Moving down to Segment Operating Income, we now expect margin expansion of more than one point. The first nine months, we delivered 1.3 points of margin expansion. Considering the combination of expectations for a solid fourth quarter, the $0.89 of GAAP EPS or the $1.06 of cash EPS for the first nine months that are already on the books and the income tax rate expense catch up that is coming in the fourth quarter, we do now expect to exceed the high end of our previous EPS guidance ranges.

Finally, full year free cash flow should still safely exceed the higher end of this net higher income result. While we do not give quarterly guidance, the math gets pretty easy when you are translating annual guidance with only one quarter to go. That being said let me give you some color on what we think the fourth quarter will look like.

The fourth quarter tends to be a strong quarter with some seasonal upside from transaction volumes, healthcare enrollment, year end processing and to a certain extent software and professional services revenue. In a more typical year, this results significantly higher revenue and our highest revenue quarter of the year. It would also result in a somewhat lower margin rates due to a slightly less profitable revenue mix.

In this environment, however, rather than ascribe any predictive value to history, we will rely on a recently completed bottom-ups review. This review suggests that operational results in Q4 should look a lot like Q3 with slightly higher revenue and slightly lower operating margins generating similar profit.

On the non-operating side, we expect the corporate line to return to a more typical run rate and we know that the R&D tax benefit will be booked in Q4. The eventual result of this outlook will be another good year in 2008 for Metavante that meets or exceeds all of the expectations we setout for ourselves and for our investors one year ago next week.

We began to identify difficult market dynamics in the middle of 2007 and we are consistently cautious in our outlook throughout 2008. We prudently planned for tighter capital budgeting and expense constraints at our bank customers that caused decision deferrals and implementation delays.

We correctly forecasted flattish revenue in both software and professional services for this year. We carefully monitored consumers' behavior to anticipate the impact on our transaction-based businesses. This appropriately conservative approach allowed us to proactively execute against our plan rather than react and then walk expectations lower.

Looking beyond the next 60 days, we are not yet ready to give guidance for 2009. We are right now in the heart of our planning process, a process that we will conduct in the same way we did last year. At this point, there is no reason to alter any of our assumptions that we used going into that process.

Our current view of the market environment suggests that the challenges will persist and that caution is prudent; but we have not seen any market deterioration in overall demand. Our recurring revenue base is, well recurring. Our clients continue to invest in technology and transaction volumes in aggregate continued to grow.

That concludes my prepared remarks. Thanks for listening. I think I have answered some of your questions, but I suspect you have others. So, we will open the phones now for your questions.

- SHORT EXERCISE 1: From the entries, pull out the lines verbatim, beginning at the line that contains "Given: Like the tweet with heart icon" and stopping after the line that contains "Image resolution: width=1058".
- SHORT EXERCISE 2: Continue the Metavante earnings call remarks from the point where they stop.

- EXERCISE MATERIALS:
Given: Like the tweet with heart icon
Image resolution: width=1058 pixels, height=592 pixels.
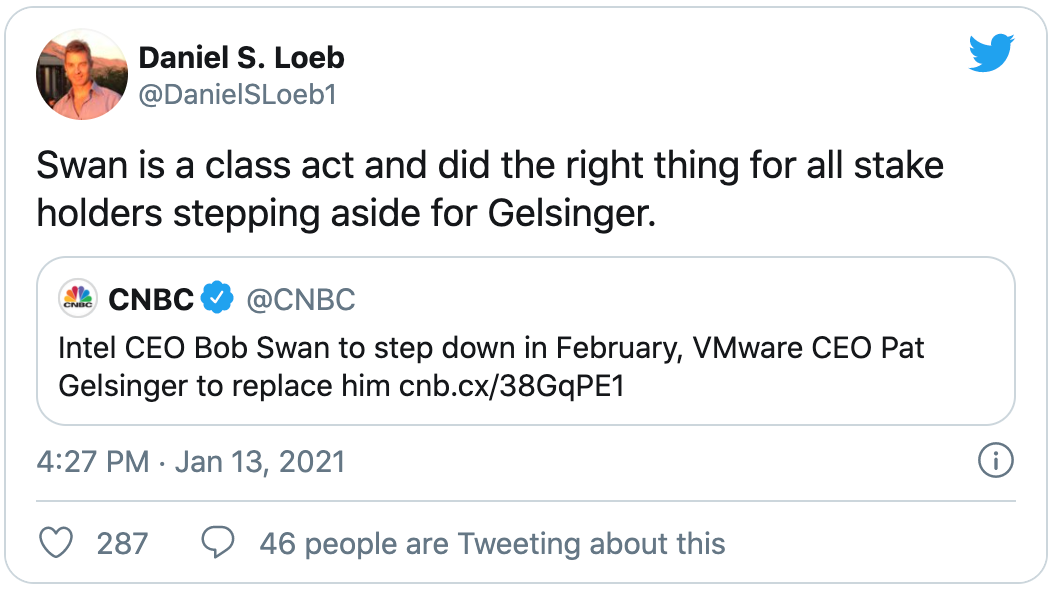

---

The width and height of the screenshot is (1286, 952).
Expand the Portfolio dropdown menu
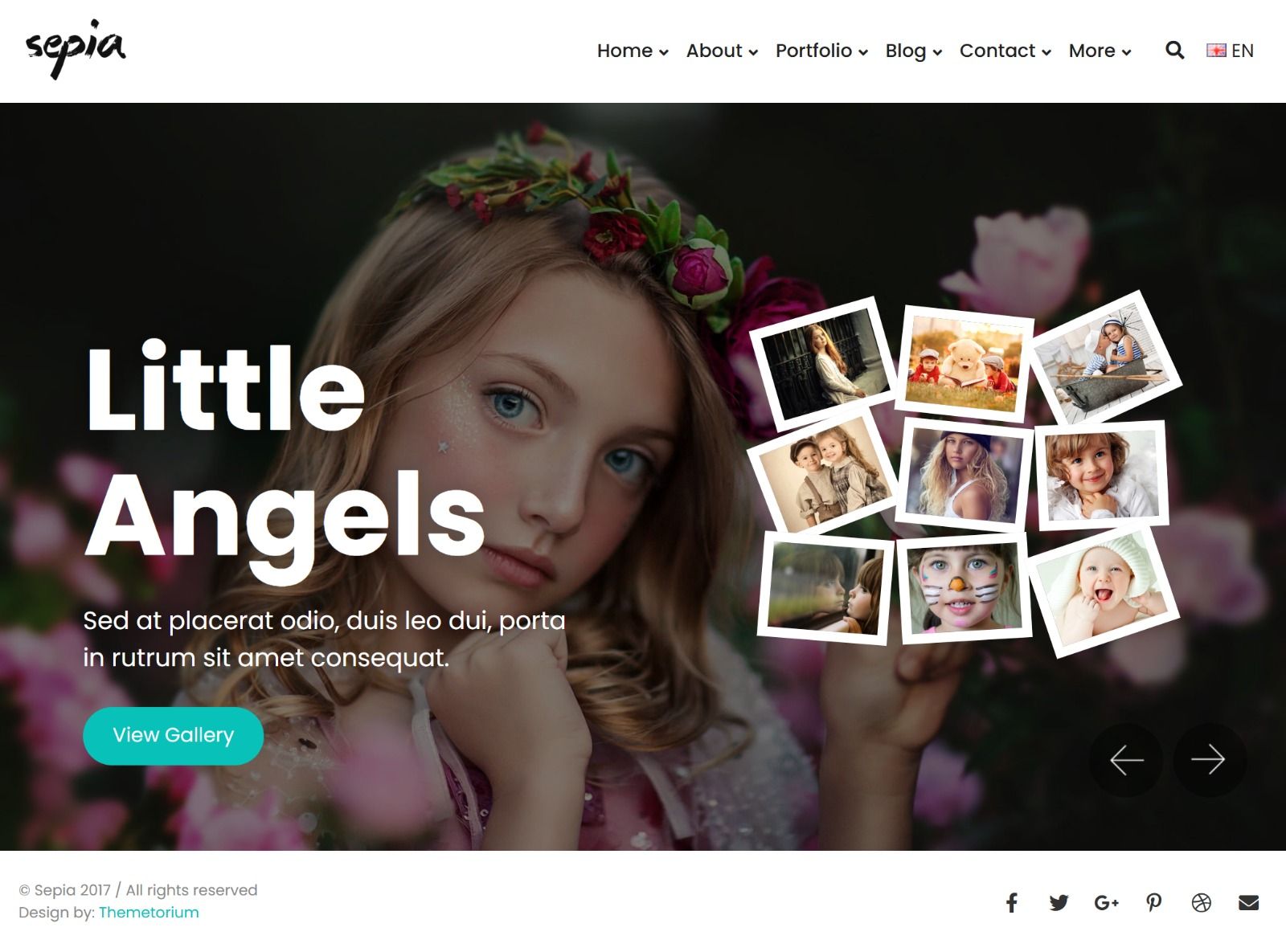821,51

- RESULT 1:
Given: Like the tweet with heart icon
Image resolution: width=1058 pixels, height=592 pixels.

- RESULT 2:
Question-and-Answer Session

Operator

(Operator Instructions) And your first question comes from the line of Greg Smith from Merrill Lynch. Please proceed.

Greg Smith - Merrill Lynch

Hi guys. Thanks for the results here.

Frank Martire

Thank you, Greg. Good morning.

Greg Smith - Merrill Lynch

Good morning. Can you just, I know, you are obviously only going to comment so much about '09. But there has been a number of transactions already out there that could potentially have some implications to you guys. Is there anyway to frame, how we should be thinking about, how some of the M&A out there might impact you in '09?

Mike Hayford

Yes, Greg, this is Mike. I'm assuming you are referring to Wachovia and Wells and that Citi deal. Let me just kind of put it in context. So, the large deals that are happening now as well as other deals obviously that happened throughout the year, we continually look at that relative to the impact on our business both current year and subsequent years.

So the one thing I can share is as we look at consolidation in the industry I think we have shared this over the years that is the one challenge we have in terms of organic growth. So, as we look at it ending '08 going into '09, while it’s always a challenge for us. We have had other years, where it's been a bigger challenge going into a budget cycle.

On the three specific deals that are out there, we don't know the outcome. We go into it fairly conservative, assuming we are going to loose some business. On the flip side, there is always opportunities and some of the entities, who are doing the acquiring, actually all the entities doing the acquiring have strong relationships with Metavante. And in some areas, we have relationships with both entities in similar product sets. We would expect obviously to retain that.

And in other areas, we think we will pick up business and in some areas, we expect to lose business. So on balance again, while we are looking at '09 and still going through the planning process, it’s not the worst year we have seen in terms of consolidation. But nonetheless it's going to be an impact, as it is every year heading into that budget process.

Tim Oliver

This is Tim. I mean, I think, where we sit right now relative to last years planning process, the expectations for losses due to consolidation are very similar, very close to one another. And both of those numbers will be well below, where we sat two years ago coming into 2007.

Greg Smith - Merrill Lynch

Okay. Well, that's encouraging.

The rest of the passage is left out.